Anil et al. apresentou um sistema de gestão de recursos em tempo de execução em 2018 conhecido como adBoost. Ele emprega Dark silicon aware run-time application mapping strategy para alcançar thermal-aware performance boosting em processadores multicores. Ele se beneficia do padrão (PAT) de silício escuro. PAT é uma estratégia de mapeamento que distribui uniformemente a temperatura através do chip para melhorar o orçamento de energia utilizável. Ele oferece temperaturas mais baixas, maior orçamento de energia, e sustenta os períodos mais longos de aumento. Os experimentos mostram que ele produz 37% de melhor rendimento em comparação com outros impulsionadores de desempenho de última geração .

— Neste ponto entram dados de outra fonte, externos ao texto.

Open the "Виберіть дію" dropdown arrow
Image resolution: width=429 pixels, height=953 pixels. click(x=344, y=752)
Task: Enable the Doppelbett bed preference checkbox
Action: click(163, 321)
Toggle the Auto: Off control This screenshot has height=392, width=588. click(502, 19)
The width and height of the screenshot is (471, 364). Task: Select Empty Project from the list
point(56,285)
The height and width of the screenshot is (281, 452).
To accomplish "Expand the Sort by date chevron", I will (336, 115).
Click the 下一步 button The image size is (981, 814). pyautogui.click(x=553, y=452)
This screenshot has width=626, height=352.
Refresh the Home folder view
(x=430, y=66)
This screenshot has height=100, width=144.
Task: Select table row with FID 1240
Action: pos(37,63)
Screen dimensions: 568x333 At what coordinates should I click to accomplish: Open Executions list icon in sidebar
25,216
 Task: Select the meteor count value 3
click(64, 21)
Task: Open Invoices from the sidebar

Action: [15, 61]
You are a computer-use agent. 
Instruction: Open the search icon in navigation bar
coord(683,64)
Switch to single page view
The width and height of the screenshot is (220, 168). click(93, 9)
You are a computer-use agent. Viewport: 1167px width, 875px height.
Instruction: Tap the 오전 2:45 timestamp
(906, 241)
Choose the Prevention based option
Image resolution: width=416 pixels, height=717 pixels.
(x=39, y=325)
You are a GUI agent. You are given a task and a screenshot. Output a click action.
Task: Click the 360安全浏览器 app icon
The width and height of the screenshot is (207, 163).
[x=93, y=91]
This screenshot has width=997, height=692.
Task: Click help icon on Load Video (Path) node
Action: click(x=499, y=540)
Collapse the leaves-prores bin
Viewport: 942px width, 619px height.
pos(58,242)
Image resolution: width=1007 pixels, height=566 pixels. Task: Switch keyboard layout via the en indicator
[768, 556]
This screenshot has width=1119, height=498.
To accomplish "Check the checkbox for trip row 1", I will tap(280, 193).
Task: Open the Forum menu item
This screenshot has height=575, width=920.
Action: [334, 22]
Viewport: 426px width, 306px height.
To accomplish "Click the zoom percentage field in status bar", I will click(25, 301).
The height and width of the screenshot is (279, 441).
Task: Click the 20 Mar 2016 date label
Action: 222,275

Lei Yang et al. propôs um modelo térmico em 2017 para resolver o problema fundamental de determinar a capacidade do sistema multiprocessador on-chip para executar o trabalho desejado, mantendo sua confiabilidade e mantendo cada núcleo dentro de uma faixa de temperatura segura. O modelo térmico proposto é usado para previsão de temperatura de chip rápido. Ele encontra a melhor tarefa-para-núcleo atribuição, prevendo a temperatura mínima de pico do chip. Se a temperatura mínima de pico do chip de alguma forma exceder o limite de temperatura segura, um algoritmo heurístico recém-proposto conhecido como “temperature constrainted task selection” (TCTS) reage para otimizar o desempenho do sistema dentro de um limite de temperatura segura do chip. Imposição das TCTS algoritmo é formalmente provado, e extensas avaliações de desempenho mostram que este modelo reduz o chip pico de temperatura de 10°C, em comparação com outras técnicas tradicionais. O desempenho global do sistema é melhorado em 19,8% sob limitação de temperatura segura. Finalmente, um estudo de caso real é realizado para provar a viabilidade desta técnica sistemática .

6 CONCLUSION

Continuous scaling of multicore processors is constrained by power, temperature, and bandwidth constraints. Estas restrições limitam o design multicore convencional a uma escala além de algumas dezenas a poucas centenas de núcleos apenas. Como resultado, uma grande porção de um processador sacrifica chip para permitir que o resto do chip continue trabalhando. Nós discutimos uma técnica para reaproveitar a área de dados não utilizada (silício escuro) através da construção de multicores especializados. Os centros especializados (SP) implementam um grande número de núcleos específicos de carga de trabalho e fornecem energia apenas aos núcleos específicos que têm uma estreita correspondência com os requisitos da carga de trabalho de execução. Um modelo detalhado de primeira ordem é proposto para analisar o design de SP multicores, considerando todas as restrições físicas. Extensas experiências de carga de trabalho em comparação com outros multicores de propósito geral são realizadas para analisar o desempenho do modelo. SP multicores superam outros projetos por 2x A 12x. Embora os SP multicores sejam um design atraente, as cargas de trabalho modernas devem ser caracterizadas para identificar os segmentos computacionais que servem como candidatos ao off-loading para núcleos especializados. Além disso, a infraestrutura de software e o ambiente de tempo de execução também são necessários para facilitar a migração de código na granularidade apropriada.